Raja Juli mengaku enggan mempermasalahkan penilaian PDIP tersebut.
"Ya terserah kepada PDIP ya, teman-teman PDIP memaknai itu apa. Tapi bagi kami tak ada gading yang tak retak. semua manusia memiliki kesalahan, khilaf," kata Raja ditemui di Kawasan Kebayoran Lama, Jakarta Selatan, Jumat (2/8/2024).
PSI, kata dia, justru melihat kebesaran hati dari permintaan maaf yang disampaikan oleh Jokowi.
"Tentu di situ kami melihat kebesaran presiden dengan keberhasilan yang luar biasa justru beliau masih mengatakan bahwa ‘saya tidak sempurna dan saya mohon maaf’," ujarnya.
Lebih lanjut, ia menyerahkan kepada masyarakat untuk menilai apa yang disampaikan oleh PDIP.
"Kalau kita lihat approval rating kan memang tidak mungkin ada yang suka 100 persen ya. Sekarang approval rating Pak Jokowi masing 70-80 persen, itu masih ada sekitar 20-30 persen masyarakat yang tidak puas. Ya tentu sangag wajar sangat alami," ujarnya.
"Kalau PDIP mengatakan itu air mata buaya juga biar rakyat yang menilai," sambungnya.
Sebelumnya, PDI Perjuangan (PDIP) berharap permintaan maaf Presiden RI Joko Widodo atau Jokowi tak sekedar lip service belaka.
Apa yang disampaikan Jokowi diragukan ketulusannya.
"Kita berusaha positif thinking bahwa ini bukan sekedar lips service. Tetapi rasanya akhir-akhir ini lagi tren hal-hal yang sifatnya fake," kata Juru Bicara PDIP Aryo Seno Bagaskoro kepada Suara.com, Jumat (2/8/2024).

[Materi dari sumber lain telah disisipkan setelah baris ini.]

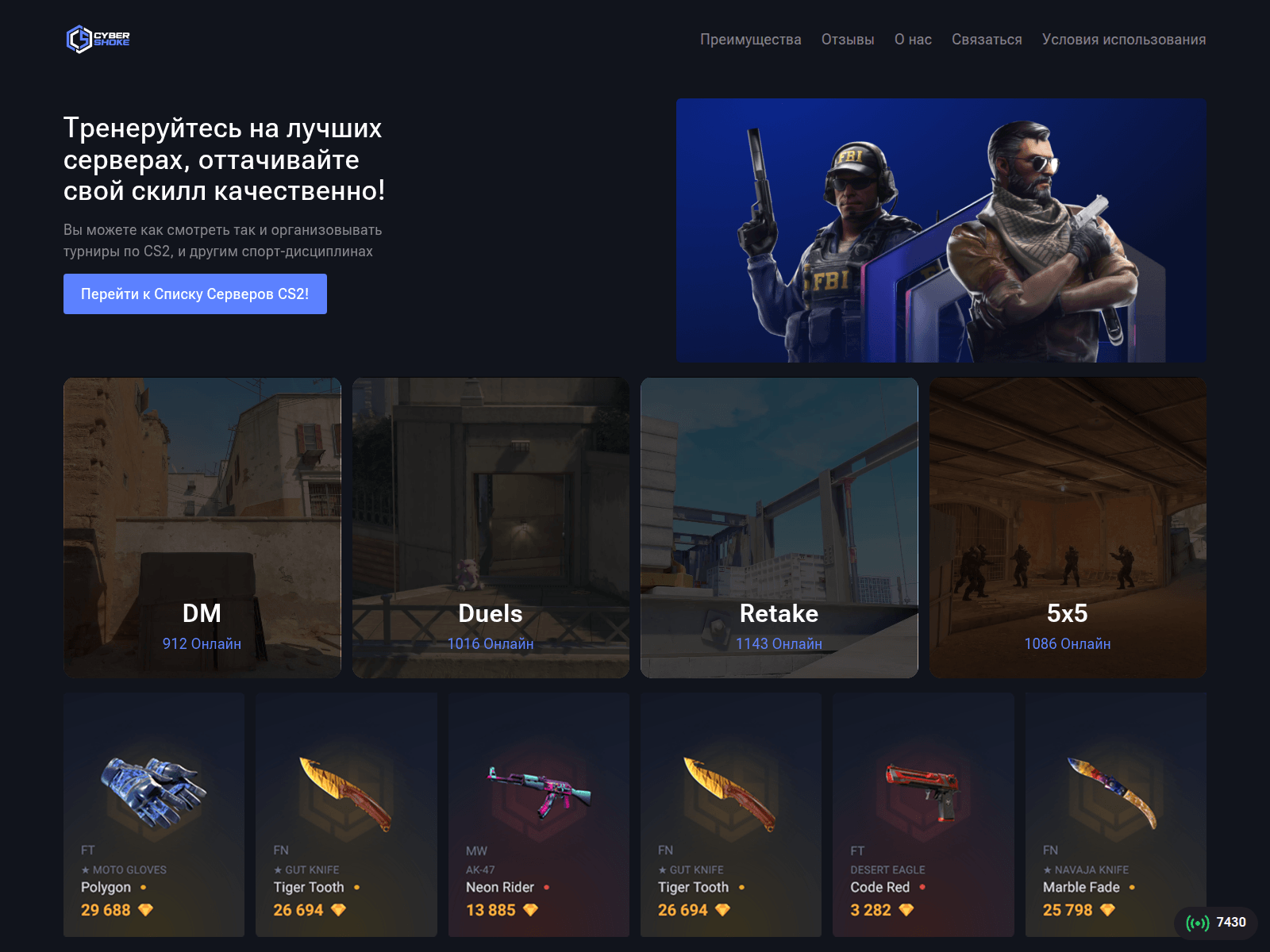Click the hero banner with FBI agents

[x=941, y=230]
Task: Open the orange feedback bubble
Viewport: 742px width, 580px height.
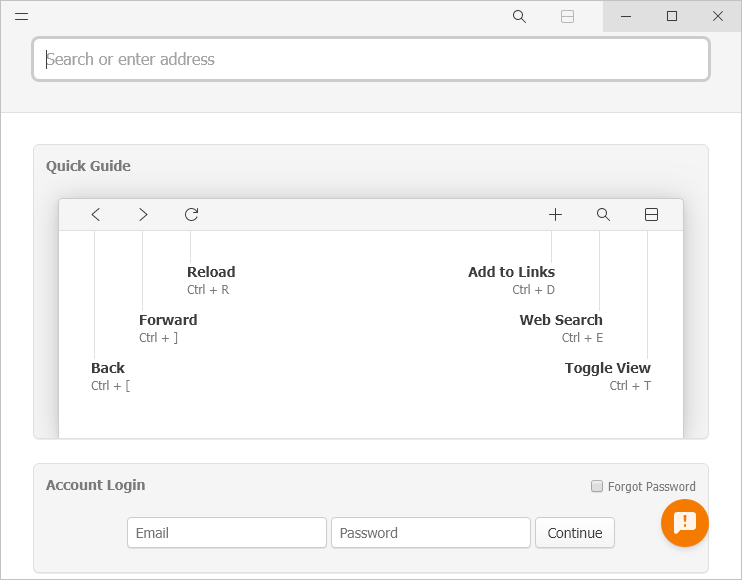Action: pyautogui.click(x=685, y=523)

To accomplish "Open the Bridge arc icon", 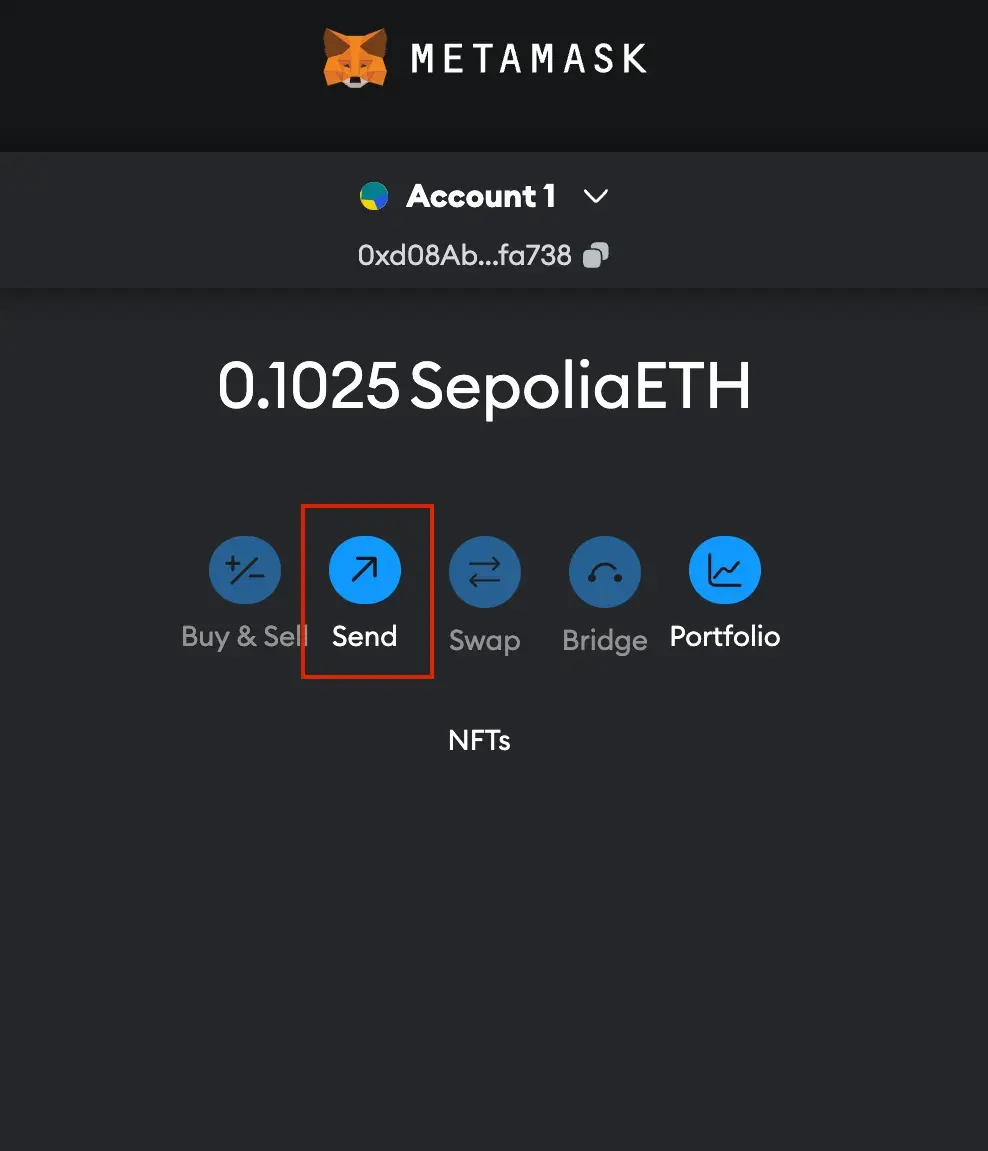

Ia mengatakan, seharusnya permintaan maaf itu harus diikuti dengan perbuatan.
Namun ia menyinggung, kebiasaan Jokowi yang selalu melakukan hal yang berkebalikan.
"Permintaan maaf yg tulus itu biasanya diikuti dengan perbuatan. Tetapi kalau mencermati komentar netizen itu kan kalau persoalan Pak Jokowi, biasanya berlaku hukum kebalikan," katanya.
"Apalagi sampai ada yang membuat pelesetan Nawacita menjadi Nawadosa. Itu artinya kan apa yang disampaikan banyak yang berbeda dengan yang dirasakan masyarakat," sambungnya.
"Masalah timing tidak lagi relevan karena yang penting adalah alasan dan kesungguhannya. Jika dua hal itu saja banyak yang ragu, bagaimana bisa menentukan tepat tidak waktunya," ujarnya.